You don't run around bleeding to death getting quotes from other doctors for the cost of saving your life.
No, you don't. But as with any other situation if you haven't planned ahead for an emergency and one arises, you would expect to pay a premium. This is a completely irrelevant point; people can and do plan ahead. Some choose not to, why the hell should anyone else pick up the tab for their stupidity and/or lack of responsibility? Why should they be immune from the premium that would arise in any such situation?

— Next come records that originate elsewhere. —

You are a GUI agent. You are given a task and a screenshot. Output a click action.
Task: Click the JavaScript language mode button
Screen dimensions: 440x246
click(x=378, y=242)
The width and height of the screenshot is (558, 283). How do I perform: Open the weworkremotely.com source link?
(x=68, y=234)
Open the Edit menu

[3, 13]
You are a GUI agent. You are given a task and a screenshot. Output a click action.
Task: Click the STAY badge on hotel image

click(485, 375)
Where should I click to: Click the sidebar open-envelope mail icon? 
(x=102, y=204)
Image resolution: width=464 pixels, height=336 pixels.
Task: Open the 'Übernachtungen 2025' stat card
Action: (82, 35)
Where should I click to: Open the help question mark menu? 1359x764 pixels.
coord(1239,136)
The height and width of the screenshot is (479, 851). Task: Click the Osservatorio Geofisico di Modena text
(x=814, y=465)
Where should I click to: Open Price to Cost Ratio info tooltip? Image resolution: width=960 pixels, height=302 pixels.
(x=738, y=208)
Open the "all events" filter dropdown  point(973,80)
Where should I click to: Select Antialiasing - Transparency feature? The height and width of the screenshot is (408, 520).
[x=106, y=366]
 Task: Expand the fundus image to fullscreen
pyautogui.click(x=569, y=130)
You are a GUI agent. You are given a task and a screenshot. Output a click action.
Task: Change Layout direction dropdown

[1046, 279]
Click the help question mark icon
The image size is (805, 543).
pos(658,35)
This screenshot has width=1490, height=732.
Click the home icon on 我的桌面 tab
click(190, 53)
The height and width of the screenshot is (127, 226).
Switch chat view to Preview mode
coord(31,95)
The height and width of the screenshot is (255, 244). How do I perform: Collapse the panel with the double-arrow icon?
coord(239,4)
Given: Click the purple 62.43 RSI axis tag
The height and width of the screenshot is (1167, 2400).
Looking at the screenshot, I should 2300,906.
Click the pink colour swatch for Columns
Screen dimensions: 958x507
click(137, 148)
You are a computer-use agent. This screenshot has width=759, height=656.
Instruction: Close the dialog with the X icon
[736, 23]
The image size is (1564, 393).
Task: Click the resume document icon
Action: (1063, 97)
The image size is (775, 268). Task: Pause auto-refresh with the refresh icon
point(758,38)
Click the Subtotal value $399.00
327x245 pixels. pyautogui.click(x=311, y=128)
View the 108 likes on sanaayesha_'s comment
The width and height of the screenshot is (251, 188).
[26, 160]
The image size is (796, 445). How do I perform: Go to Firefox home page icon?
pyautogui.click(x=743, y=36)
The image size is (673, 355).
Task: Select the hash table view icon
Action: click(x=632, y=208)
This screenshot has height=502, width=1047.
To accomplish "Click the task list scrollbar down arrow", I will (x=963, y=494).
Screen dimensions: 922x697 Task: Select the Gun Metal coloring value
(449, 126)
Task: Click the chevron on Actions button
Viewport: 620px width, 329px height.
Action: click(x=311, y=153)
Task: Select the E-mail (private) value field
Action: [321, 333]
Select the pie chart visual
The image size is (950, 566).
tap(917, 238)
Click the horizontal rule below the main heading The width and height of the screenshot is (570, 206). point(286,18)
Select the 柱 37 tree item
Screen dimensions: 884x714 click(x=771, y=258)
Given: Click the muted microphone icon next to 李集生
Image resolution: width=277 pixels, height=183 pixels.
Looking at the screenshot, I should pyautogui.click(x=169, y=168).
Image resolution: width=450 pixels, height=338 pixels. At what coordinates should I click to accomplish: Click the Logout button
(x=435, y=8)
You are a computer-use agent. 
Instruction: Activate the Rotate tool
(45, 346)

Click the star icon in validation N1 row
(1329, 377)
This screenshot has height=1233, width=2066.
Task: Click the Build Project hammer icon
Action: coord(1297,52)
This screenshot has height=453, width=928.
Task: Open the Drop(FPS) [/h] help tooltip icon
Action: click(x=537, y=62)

I don't get to set my own prices for my work because its not a life and death situation.
This is, once more, irrelevant. People can plan ahead. That is what insurance is for. And it would be a hell of a lot cheaper if the government would step out of the game and allow proper risk tiering, a la carte pricing, end mandates for forced coverage esepcially when it's for things which aren't strictly insurable risks, and either end the employer tax deductible status of payments or extend it to all health care costs including those made by individuals. In other words the instrument by which to tame these life and death situations exists and would be open to all and affordable for almost everyone if the government would stop interfering and jacking prices up.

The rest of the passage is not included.